If there is a survey on teams making the maximum impact in the Indian Premier League, the answer would invariably keep Rajasthan Royals on top. The franchise, which won the first edition of the tournament in 2008, has also been considered one of the major talent pools of Indian cricket.
But, caught in the spot-fixing controversy, Royals was out of fray for a couple of years. And as it makes a comeback to the IPL, the focus is back on the franchise again.
In a first-ever interview with the Indian media post the franchise’s return, Rajasthan Royals’ principal owner Manoj Badale makes it clear that the franchise is all set to bring about a few changes.
Speaking to Sportstar from London, Badale promises an exciting season for the fans. However, the suspense remains over whether the franchise would stick to its previous home base Jaipur or shift to Ahmedabad or Pune.
With the decks cleared for Rajasthan Royals, has the preparation for a comeback in the IPL already begun?
Yes, now that we are in communication with the BCCI. The preparations have begun.
As the franchise gears up for a return, what are the areas that you all are working on?
There are plenty of areas to work on. All stakeholders in the IPL need to remind themselves that we exist because of, and for, the fans. There are still great opportunities to improve the fan experience, both within stadia, and outside of match time. We have been thinking hard about that. Owners are simply shareholders and we are keen to develop greater separation between the shareholders and the professional management of the team — something we pioneered in the early years, but an area in which we need to develop further.
After the fans, the next most important stakeholders are the players and while we have always been a very popular franchise to play for, we can innovate further. Our origins as a franchise pre-date the IPL with our TV show — Cricket Star — which unearthed some great talent and we still have much to do in India to promote participation and include talent from all parts of the country, especially rural areas. We will be restarting this activity soon. Also, we need to renew some of our commercial partnerships and identify brand partners, who have a similarly long-term perspective on building deep fan loyalty. As you can see, there is much to do. There are many examples of successful returns to a league — Juventus being a topical one!
Though it remained a consistent performing side, Rajasthan Royals lost out on the credibility factor during the spot-fixing controversy. Now when it comes back, don’t you think it will require a lot of image building as well?
There is no question that we have been a franchise which has attracted more than its fair share of controversy. That said, people forget that most of the controversy has not been created by the franchise, and it is the franchise that has had to bear the consequences. Within cricketing circles and within the IPL, our reputation and image remain excellent. Ultimately, we will be judged by the facts and our actions.
Interacting with scribes a few years back, you had stated that the franchise had unplanned expenses on legal issues, which often affected the coffers. When a new-look Rajasthan Royals returns, how would you like to change that?

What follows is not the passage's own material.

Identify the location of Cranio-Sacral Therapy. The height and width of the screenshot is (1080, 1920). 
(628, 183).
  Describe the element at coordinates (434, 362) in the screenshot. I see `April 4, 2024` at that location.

Yes, of course (we would like to change that).
Do we see the old players and support staff — Rahul Dravid, Paddy Upton, John Gloster — returning to the side next season?
The return of players is outside of our control, as we will be subject to the rules of the player auction. It is too early to discuss support staff and it would be inappropriate to do so, given that many are currently performing with other franchises.
What about the home venue? Rajasthan Royals has been out of Jaipur for a while and things don’t look rosy there either. In that case, will the franchise settle for a new venue, may be in Ahmedabad or Pune?
We have always made it clear that Jaipur is our home ground, but equally we have had to play almost as many ‘home’ games at other venues. Ahmedabad is a great venue, with a knowledgeable and passionate fan base. Having been out for two years, we are simply keen to play — irrespective of the venue.
But if it moves to a different city, won’t the brand value be affected?
Playing at multiple home venues is something we have done in almost every season, so we consider it as an opportunity for brand development, rather than a negative.
Next season, it could be an open auction again. Would that help Royals?
It is imperative that the next iteration of the IPL creates a level playing field for all teams, otherwise the very credibility of the tournament is affected. We simply hope to be treated exactly the same way as every other team.
In the next season, what would Royals’ approach be?
While I continue to be the principal owner, I suspect our approach will be similar to the past. We have always sought to recruit the best leadership, whether that be off the field, or on the field. We have always tried to innovate on and off the field — within and outside of India.
And we have always sought to identify and nurture new talent. If you look at the list of young Indian talents in the current tournament, many were introduced by the Royals — Jadeja, Samson, Nair, Hooda, Sran — to name just a few! It would also be nice to bring back the ever youthful Pravin Tambe!
Will there be new people involved in the management or how does it work for the new-look Royals?
New people will mean new ideas and fresh thinking and this has to be embraced as a positive. No one has a monopoly on innovation!